Dimeroceratidae Temporal range: Devonian PreꞒ Ꞓ O S D C P T J K Pg N

Scientific classification
- Domain: Eukaryota
- Kingdom: Animalia
- Phylum: Mollusca
- Class: Cephalopoda
- Subclass: †Ammonoidea
- Order: †Goniatitida
- Superfamily: †Dimeroceratoidea
- Family: †Dimeroceratidae Hyatt 1884
- Subfamilies: Dimeroceratinae; Paratornoceratinae; Sinotitinae;

= Dimeroceratidae =

Extinct family of molluscs

Dimeroceratidae is one of three families in the Dimeroceratoidea, a goniatid superfamily included in the Ammonoidea; extinct shelled cephalopods with adorally convex septa and usually narrow ventro-marginal siphuncles.

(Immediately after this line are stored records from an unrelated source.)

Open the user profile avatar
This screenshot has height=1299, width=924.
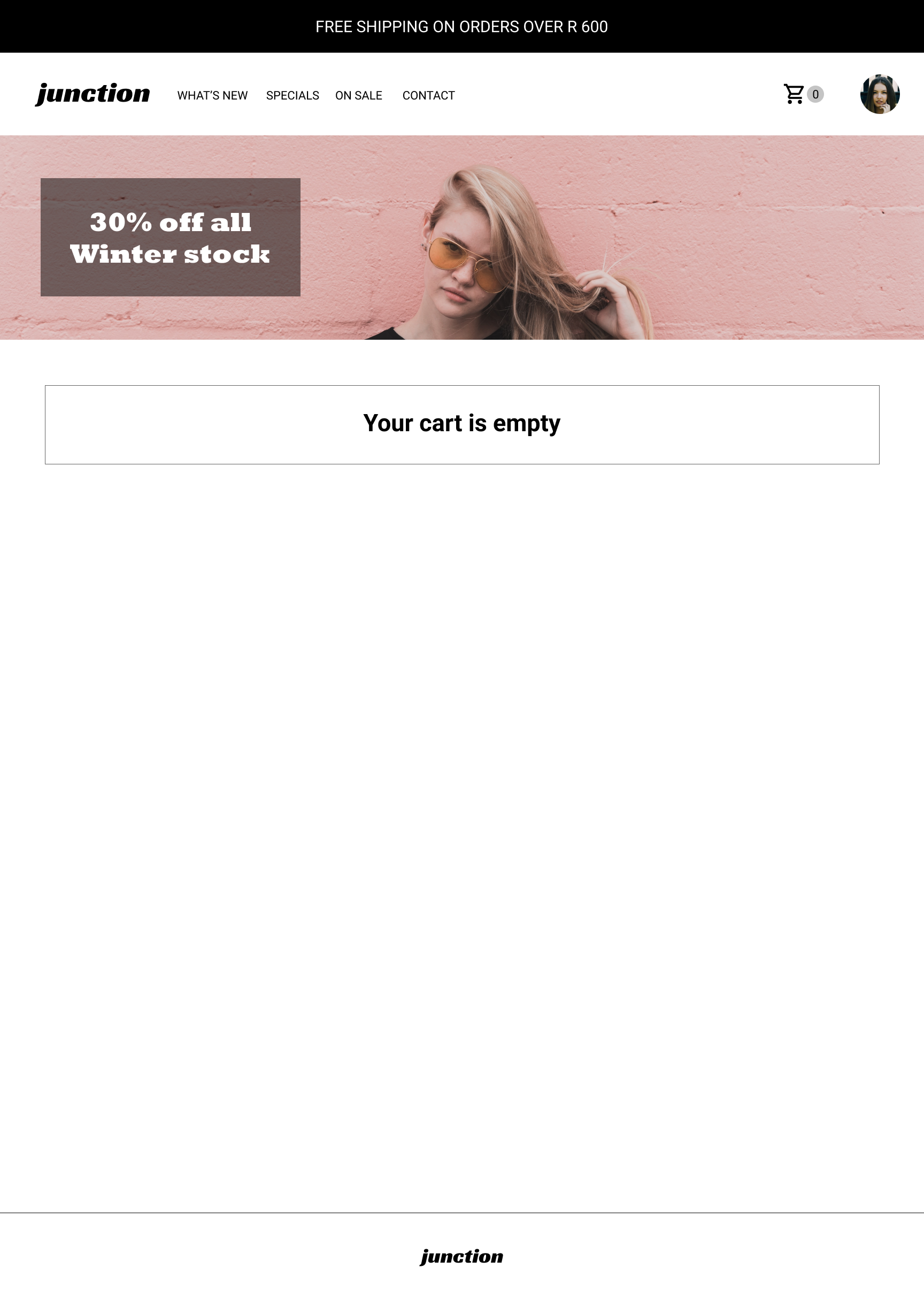[880, 94]
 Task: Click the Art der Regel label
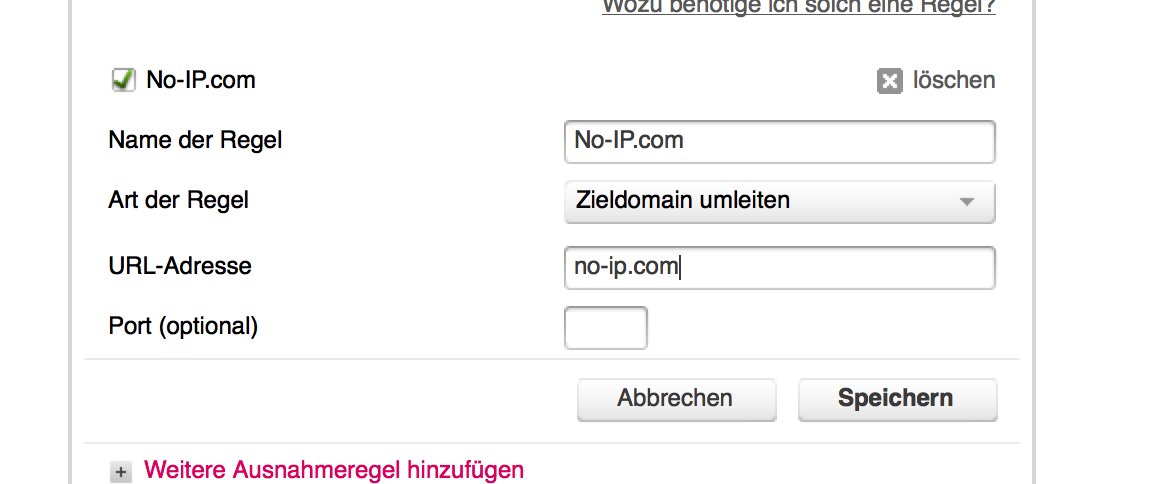tap(178, 200)
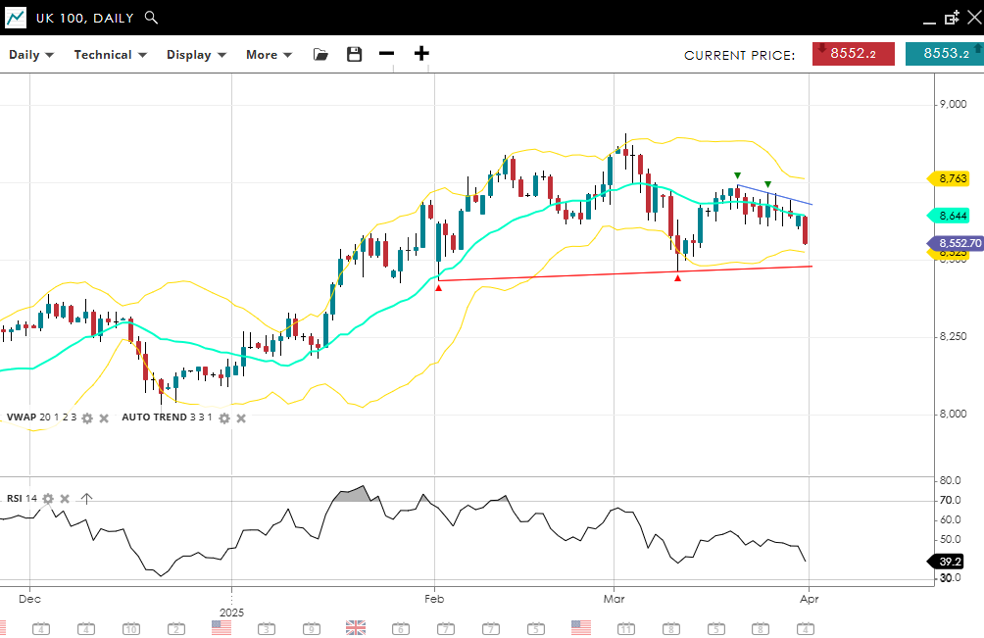Image resolution: width=984 pixels, height=638 pixels.
Task: Click the open folder icon to load a chart
Action: click(x=320, y=55)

The family Dimeroceratidae was established for the genus Dimeroceras which was previously included in the Cheiloceratidae in the Treatise on Invertebrate Paleontology Part L, but differing from the similar subglublar to thickly lenticular Cheiloceras in having a large lateral lobe and the umbilical lobe outside the umbilicus.

The Dimeroceratidae are derived from the Cheiloceratid genus Torleyoceras through the ancestral Paradimeroceras which gave rise to Dimeroceras, (Saunders et al. 1999). Other genera included are Paratornoceras and Acrimeroceras.

Dimeroceratids have been found in the Devonian of China and Australia.